5. Incretin-Related Agents

  • GLP-1 (glucagon-like peptide 1):
    • Increases insulin secretion, slows gastric emptying, reduces appetite.
    • Rapidly degraded by DPP-4.
  • Exenatide: GLP-1 receptor agonist, resistant to DPP-4; subQ twice daily. → Nausea common.
  • Liraglutide: once-daily subQ DPP-4–resistant GLP-1 analogue.
  • DPP-4 Inhibitors: sitagliptin, saxagliptin, vildagliptin → mild ↑ endogenous GLP-1/GIP.
Mechanism of action of GLP-1 agonists
Mechanism of action of GLP-1 agonists

6. Amylin Analogues

  • Pramlintide: co-secreted normally with insulin, subQ at meals.
  • Mechanism: slows gastric emptying, reduces appetite, suppresses glucagon.

7. Insulin

  • Exogenous insulin to supplement endogenous secretion.
  • Types:
    • Rapid-acting (lispro, aspart, glulisine),
    • Short-acting (regular),
    • Intermediate (NPH),
    • Long-acting (glargine, detemir).
  • Side effects: hypoglycemia, weight gain.

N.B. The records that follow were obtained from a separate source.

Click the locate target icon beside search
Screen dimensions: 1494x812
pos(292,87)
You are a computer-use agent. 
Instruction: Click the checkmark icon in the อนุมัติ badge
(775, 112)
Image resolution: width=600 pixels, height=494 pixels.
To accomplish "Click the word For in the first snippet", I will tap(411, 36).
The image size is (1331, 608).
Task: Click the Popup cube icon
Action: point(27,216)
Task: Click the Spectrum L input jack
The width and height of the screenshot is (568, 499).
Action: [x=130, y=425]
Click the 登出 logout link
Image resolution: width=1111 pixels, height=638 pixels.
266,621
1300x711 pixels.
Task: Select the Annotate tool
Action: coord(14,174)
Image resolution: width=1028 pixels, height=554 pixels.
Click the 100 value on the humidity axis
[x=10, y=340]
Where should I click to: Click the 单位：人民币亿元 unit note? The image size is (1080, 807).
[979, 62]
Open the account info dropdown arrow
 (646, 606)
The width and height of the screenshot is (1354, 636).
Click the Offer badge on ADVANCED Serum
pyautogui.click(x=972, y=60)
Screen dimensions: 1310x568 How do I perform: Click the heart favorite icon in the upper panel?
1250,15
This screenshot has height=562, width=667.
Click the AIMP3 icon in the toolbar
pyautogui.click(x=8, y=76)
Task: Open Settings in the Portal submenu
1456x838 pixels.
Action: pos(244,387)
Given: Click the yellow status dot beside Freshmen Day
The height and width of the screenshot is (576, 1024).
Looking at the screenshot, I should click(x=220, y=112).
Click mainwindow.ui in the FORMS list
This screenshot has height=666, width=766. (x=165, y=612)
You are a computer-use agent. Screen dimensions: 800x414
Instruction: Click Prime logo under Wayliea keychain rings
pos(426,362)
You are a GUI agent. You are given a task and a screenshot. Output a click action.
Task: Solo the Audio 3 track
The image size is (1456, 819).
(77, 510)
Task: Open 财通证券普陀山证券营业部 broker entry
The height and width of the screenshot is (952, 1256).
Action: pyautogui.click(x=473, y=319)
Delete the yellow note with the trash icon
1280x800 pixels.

INITIAL THERAPEUTIC APPROACH

  1. Metformin + Diet + Exercise typically first-line.
  2. More than one agent often needed if fasting glucose >250 mg/dL at presentation.
    • e.g., Metformin plus a sulfonylurea or insulin.
  3. Postprandial hyperglycemia can be targeted with:
    • AGIs,
    • Rapid-acting insulin,
    • Semaglutide, Tirzepatide (GLP-1 agonist).